While Prada’s ready-to-wear collections are still revered by fashion critics, its designs could be refreshed, some industry analysts have said. “Prada’s esthetics seem to not be sufficiently attractive for young people, it is looking increasingly rigid compared to others,” one of the industry sources said. “Which is a shame since its vintage and baroque concept is very much in the air - as the success of Gucci and Yves Saint Laurent show - only these two brands bring a fresh twist and interpretation.”
Prada said Fabio Zambernardi, Cantino’s long-standing partner and right-hand man of Miuccia Prada at her design studio, remained in place.
Prada has been downsizing its global retail network after an aggressive worldwide expansion that has harmed its exclusive image and dented profits.

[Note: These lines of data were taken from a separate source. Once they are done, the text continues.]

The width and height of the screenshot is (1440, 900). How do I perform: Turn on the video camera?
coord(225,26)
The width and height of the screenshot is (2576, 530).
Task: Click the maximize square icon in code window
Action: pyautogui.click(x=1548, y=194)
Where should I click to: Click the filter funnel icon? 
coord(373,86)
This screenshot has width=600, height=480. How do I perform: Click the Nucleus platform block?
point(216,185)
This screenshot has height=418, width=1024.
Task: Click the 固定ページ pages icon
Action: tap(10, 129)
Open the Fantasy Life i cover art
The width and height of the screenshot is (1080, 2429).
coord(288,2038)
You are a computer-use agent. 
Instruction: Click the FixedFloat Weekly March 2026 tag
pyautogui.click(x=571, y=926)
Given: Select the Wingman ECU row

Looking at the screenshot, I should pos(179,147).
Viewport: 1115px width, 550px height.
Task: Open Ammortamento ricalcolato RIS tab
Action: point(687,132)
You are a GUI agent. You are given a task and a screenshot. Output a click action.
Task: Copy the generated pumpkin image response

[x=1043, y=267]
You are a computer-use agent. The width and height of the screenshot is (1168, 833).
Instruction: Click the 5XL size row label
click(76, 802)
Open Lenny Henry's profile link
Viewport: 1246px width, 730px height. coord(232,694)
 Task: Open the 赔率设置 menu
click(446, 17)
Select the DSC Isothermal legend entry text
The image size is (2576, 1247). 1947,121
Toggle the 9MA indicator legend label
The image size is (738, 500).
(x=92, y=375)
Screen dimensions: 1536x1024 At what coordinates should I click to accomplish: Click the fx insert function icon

Analysts also said the brand raised prices too high and too fast without introducing enough novelty at the entry and middle-price ranges. For many years, Prada failed to produce a powerful successor to its best-selling Saffiano Galleria tote and sufficient new designs for its popular nylon bags. Prada’s shares, currently trading in Hong Kong at HK$ 36, are still below their 2011 flotation price of HK$ 39.5 after touching a high of more than HK$ 80 in September 2013. Nonetheless, based on hopes of recovery and testifying to the brand’s unique reputation as Italy’s most creative fashion marque this century, Prada shares have been trading at a premium to its peers of between 35-40 times prospective earnings, compared to the industry average of around 31 times and LVMH which is on around 30 times.
Bertelli said earlier this month that Prada was not for sale and he hoped his thirty-year-old son Lorenzo, head of digital communications since September, could succeed him one day if he so wished.
“Digital and consumer intelligence are two of the most sought-after competencies in the luxury industry in this moment, as there is a growing understanding in the sector that these two areas of expertise can drive significant competitive advantage in a fast-changing market environment,” said Mario Ortelli, who used to cover the luxury sector at Bernstein and now runs his own M&A boutique. “The majority of luxury companies are reinforcing their organizational structures in these areas, creating ad hoc functions and hiring new managers with proven skills in these areas, also coming from other industries like Internet and technology companies.”